_Task prompt_:
Select the lines of the records containing the word "computer" and list them.

_Records for the task_:
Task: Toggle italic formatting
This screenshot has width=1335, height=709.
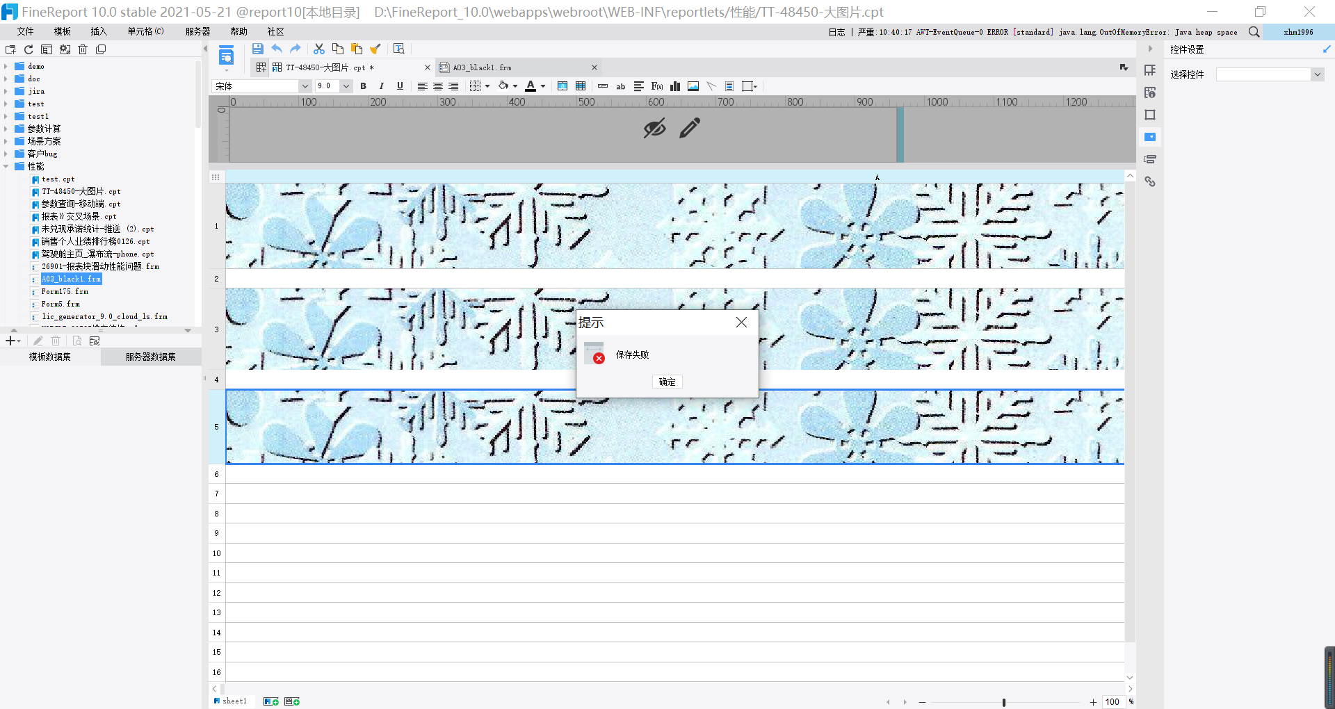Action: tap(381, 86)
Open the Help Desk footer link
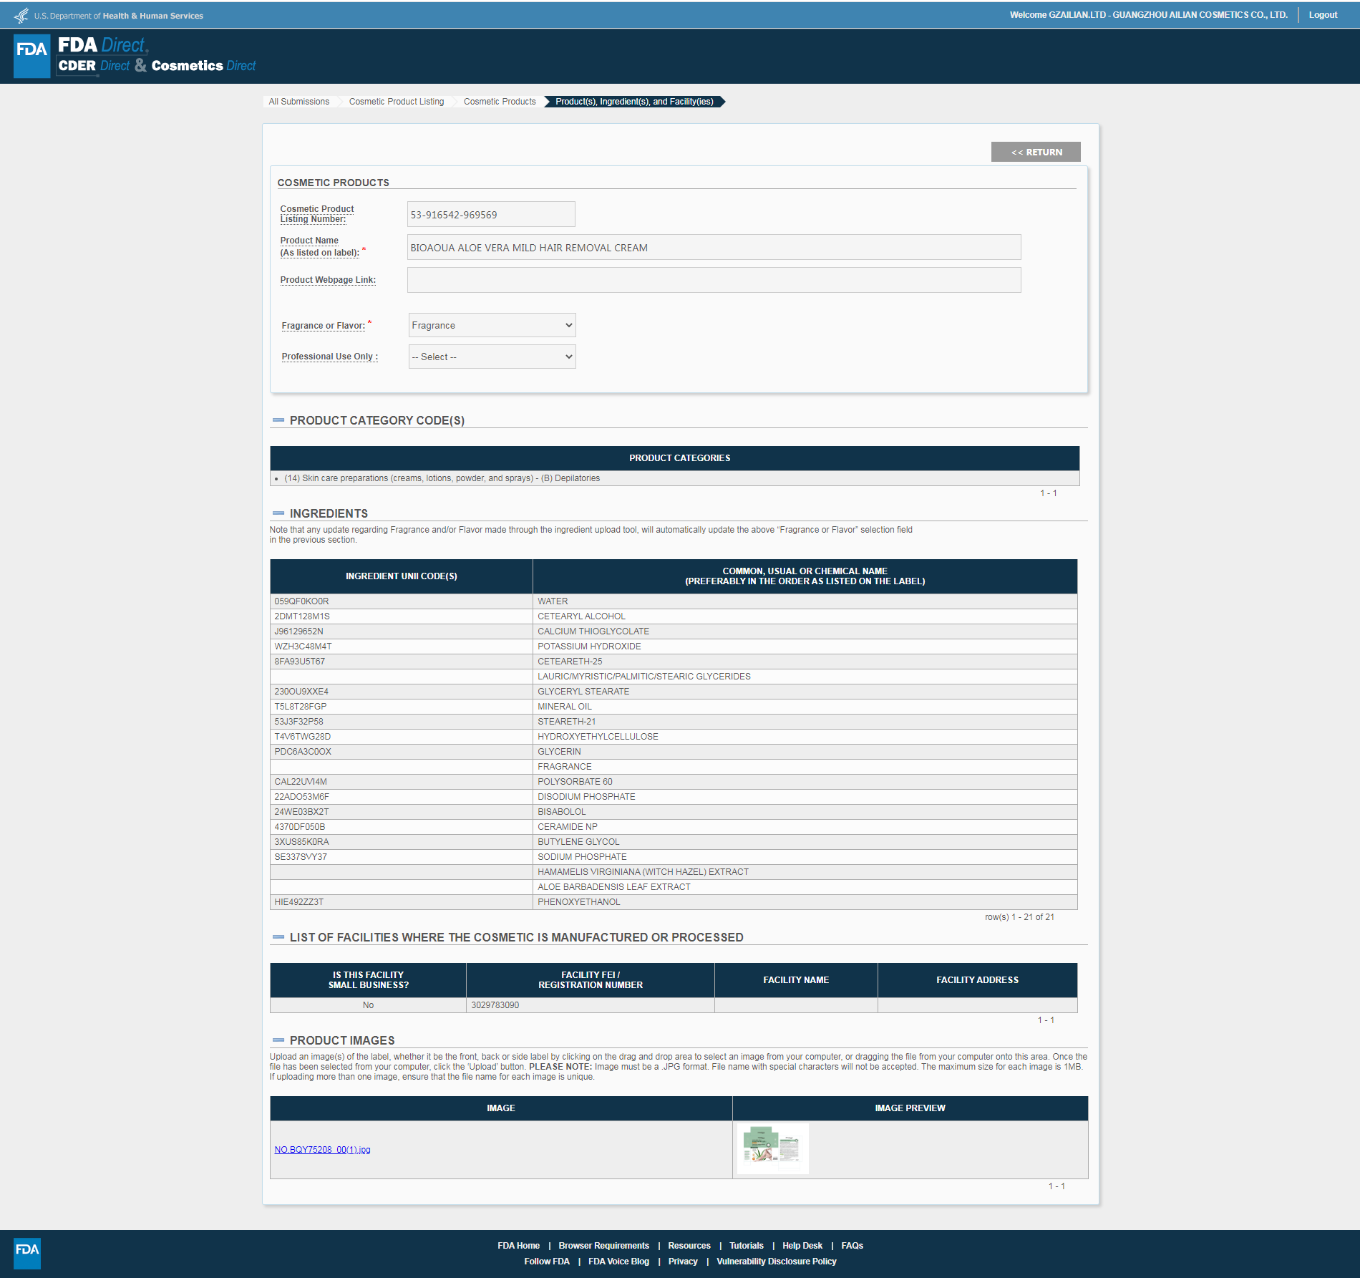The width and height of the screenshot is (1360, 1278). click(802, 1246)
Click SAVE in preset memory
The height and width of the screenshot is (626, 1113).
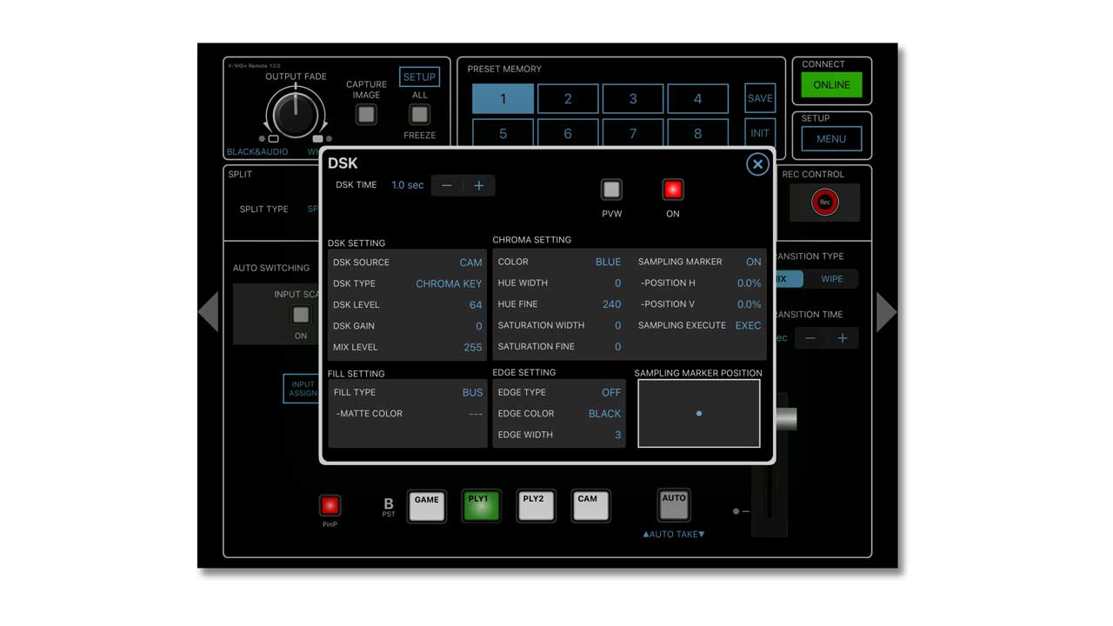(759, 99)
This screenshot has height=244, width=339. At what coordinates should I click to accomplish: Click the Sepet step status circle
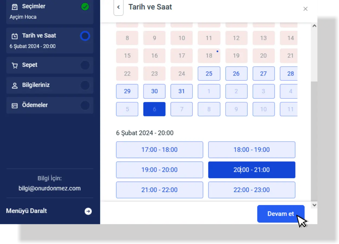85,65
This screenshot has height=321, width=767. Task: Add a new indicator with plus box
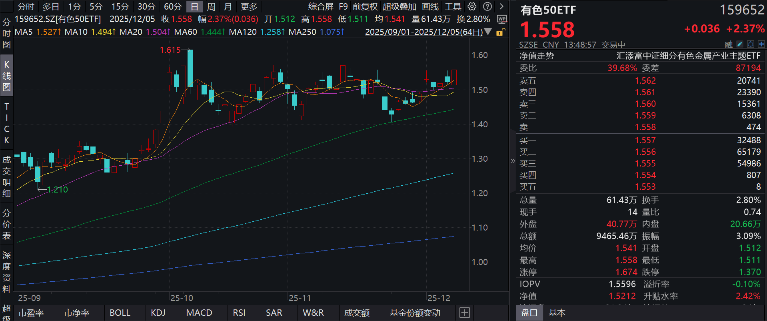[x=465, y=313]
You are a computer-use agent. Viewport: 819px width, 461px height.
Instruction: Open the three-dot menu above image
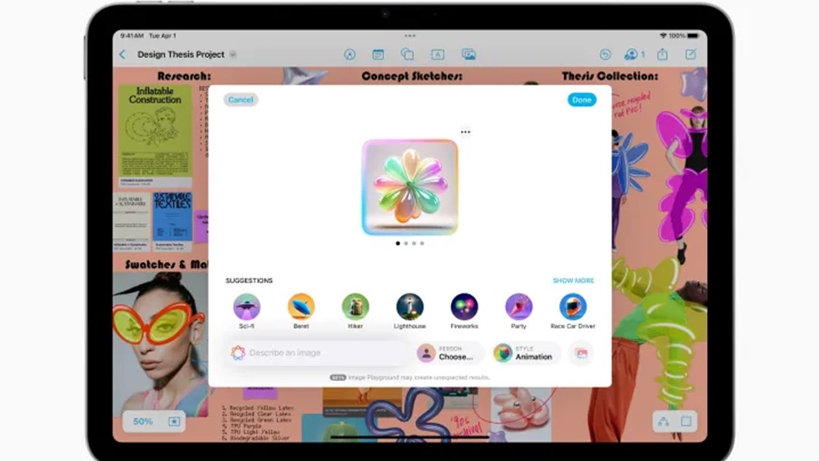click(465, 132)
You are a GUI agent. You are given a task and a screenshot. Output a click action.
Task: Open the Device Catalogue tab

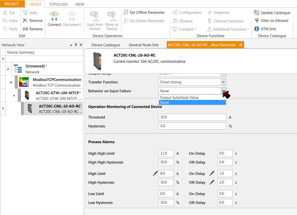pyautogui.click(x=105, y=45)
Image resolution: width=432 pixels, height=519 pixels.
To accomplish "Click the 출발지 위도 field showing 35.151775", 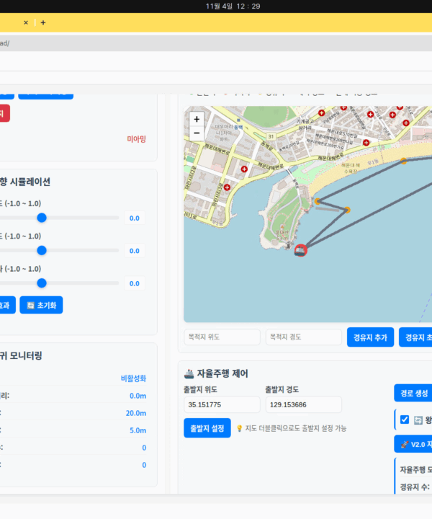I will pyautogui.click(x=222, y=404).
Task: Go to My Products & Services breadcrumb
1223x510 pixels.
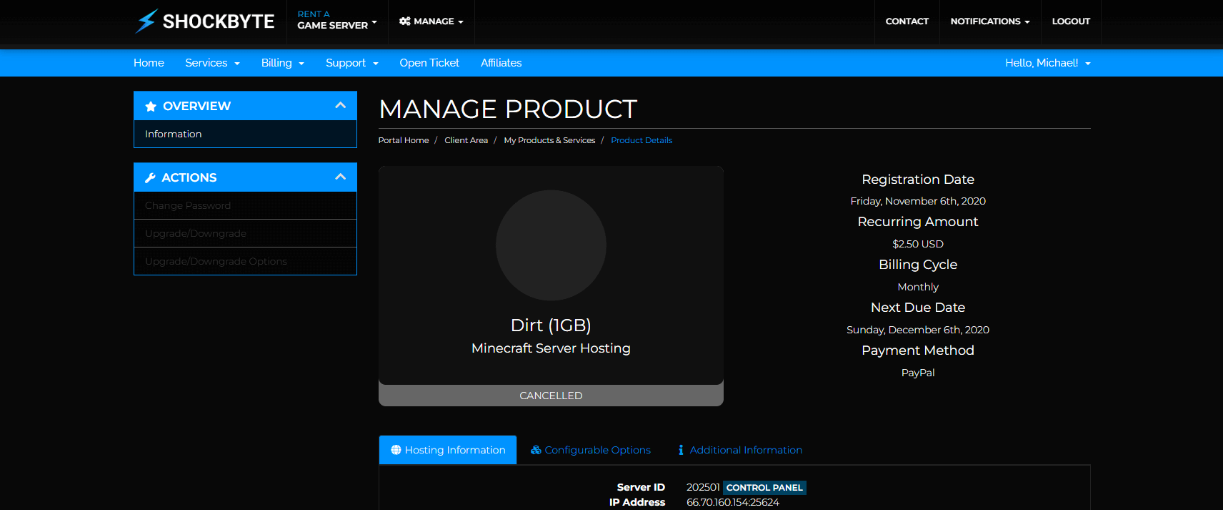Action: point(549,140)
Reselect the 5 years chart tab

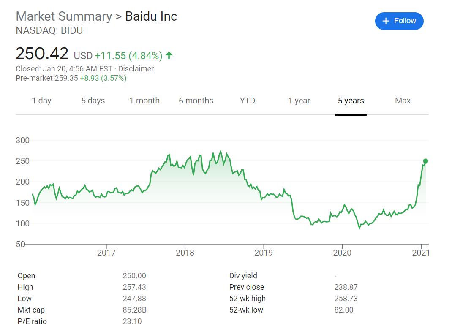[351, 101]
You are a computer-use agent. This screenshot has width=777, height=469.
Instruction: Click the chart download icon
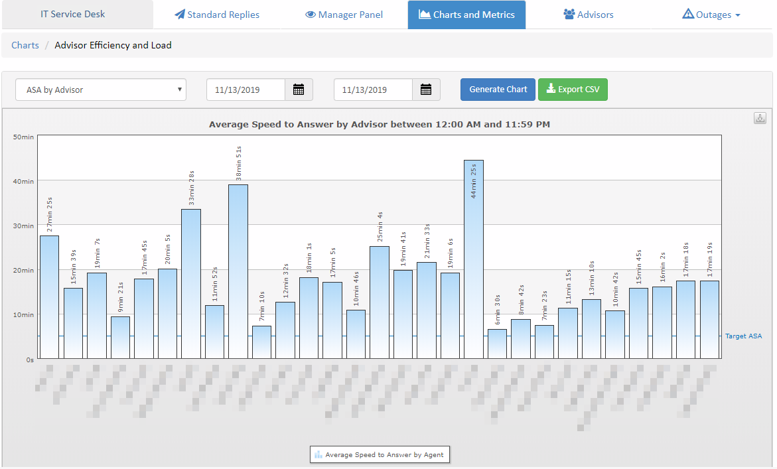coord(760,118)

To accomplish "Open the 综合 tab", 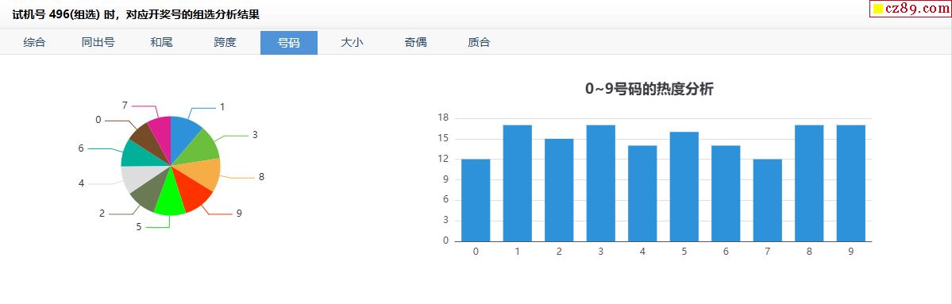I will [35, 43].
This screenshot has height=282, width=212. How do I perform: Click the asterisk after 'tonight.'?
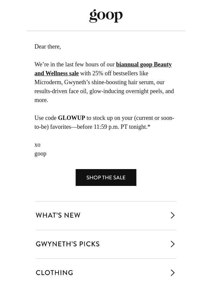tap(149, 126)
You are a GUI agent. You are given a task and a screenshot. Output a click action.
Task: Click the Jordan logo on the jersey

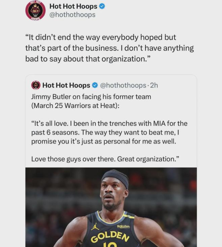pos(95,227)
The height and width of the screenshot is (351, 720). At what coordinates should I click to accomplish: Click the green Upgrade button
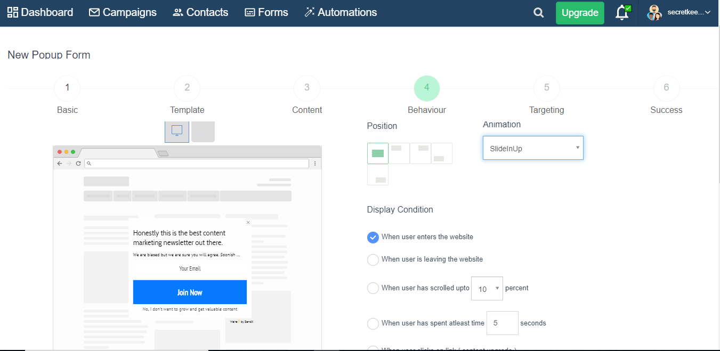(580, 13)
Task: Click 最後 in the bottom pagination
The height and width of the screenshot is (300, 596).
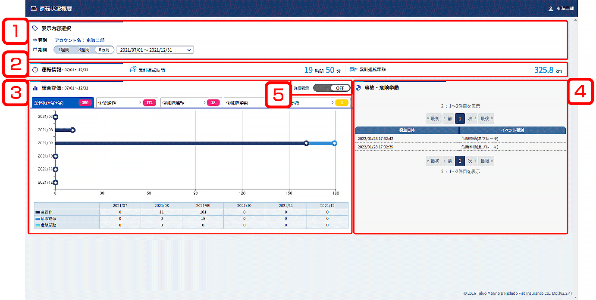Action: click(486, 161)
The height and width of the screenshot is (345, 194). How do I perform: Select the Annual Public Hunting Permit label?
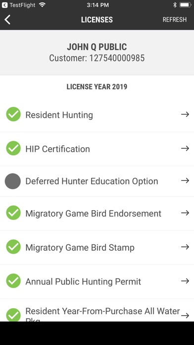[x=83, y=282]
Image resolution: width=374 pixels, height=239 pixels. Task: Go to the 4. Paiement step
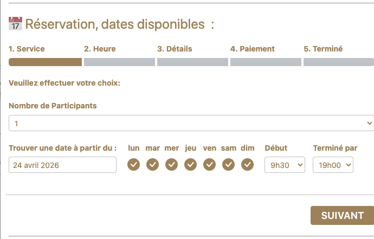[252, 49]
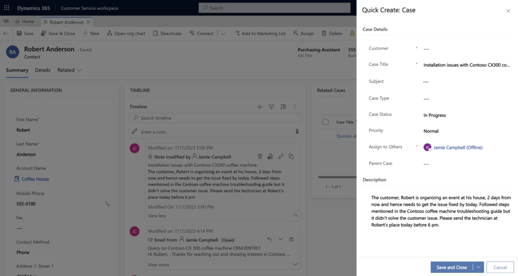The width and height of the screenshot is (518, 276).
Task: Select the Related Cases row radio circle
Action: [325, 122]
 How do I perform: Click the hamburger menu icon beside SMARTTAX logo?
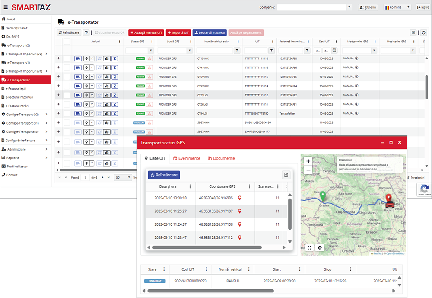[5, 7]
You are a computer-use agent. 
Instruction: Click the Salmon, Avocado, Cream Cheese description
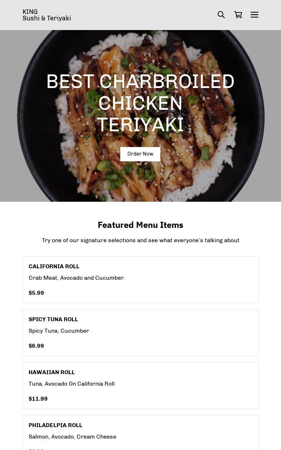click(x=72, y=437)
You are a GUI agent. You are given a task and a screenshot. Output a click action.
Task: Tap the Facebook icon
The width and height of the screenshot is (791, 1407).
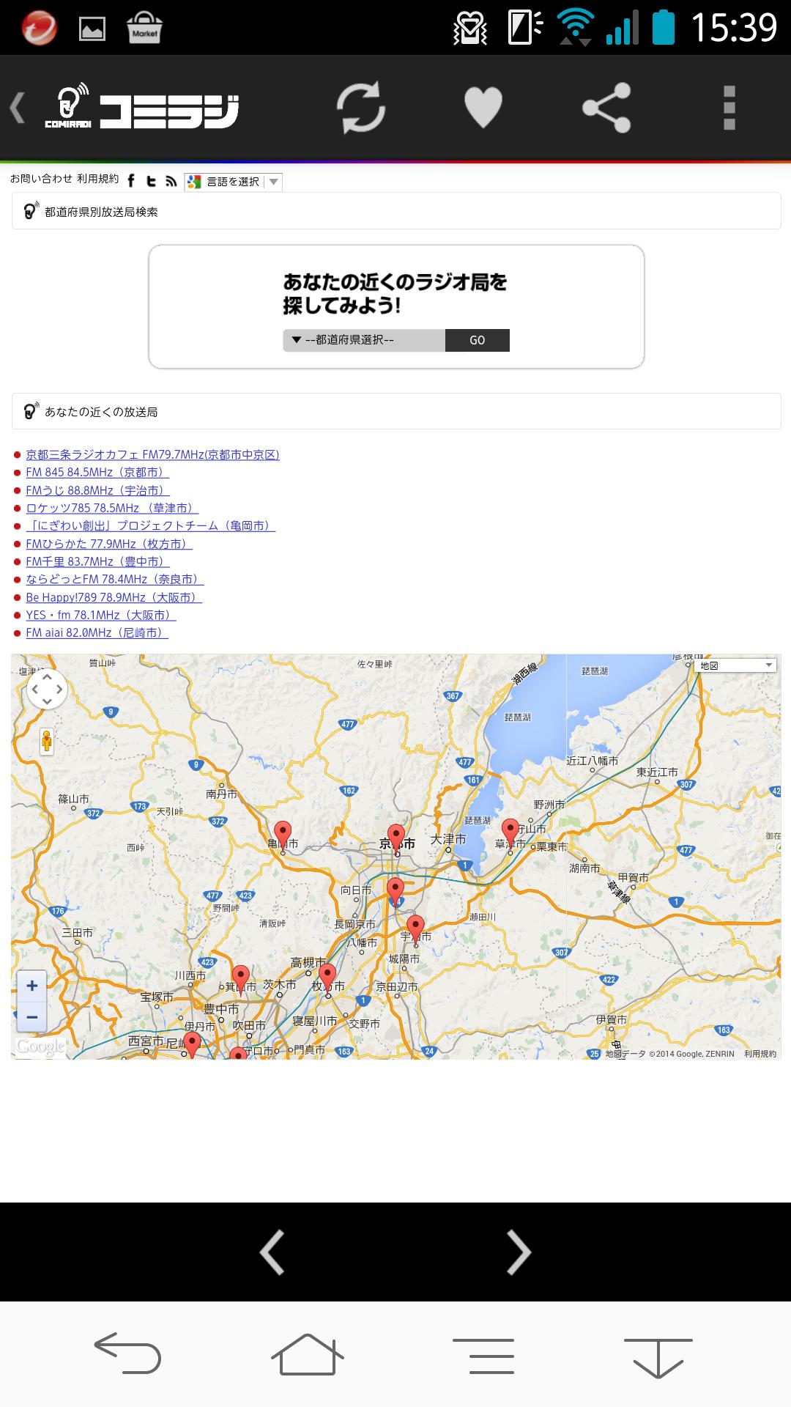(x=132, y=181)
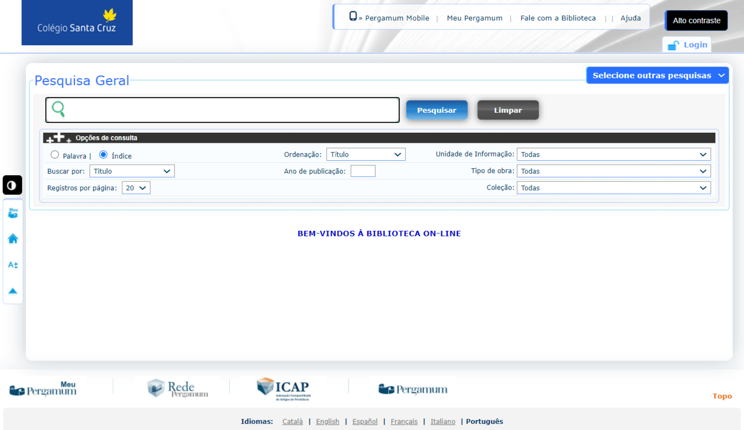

_Answer space_:
You are a computer-use agent. Viewport: 819px width, 461px height.
You are a computer-use agent. This screenshot has width=777, height=469.
You are a computer-use agent. 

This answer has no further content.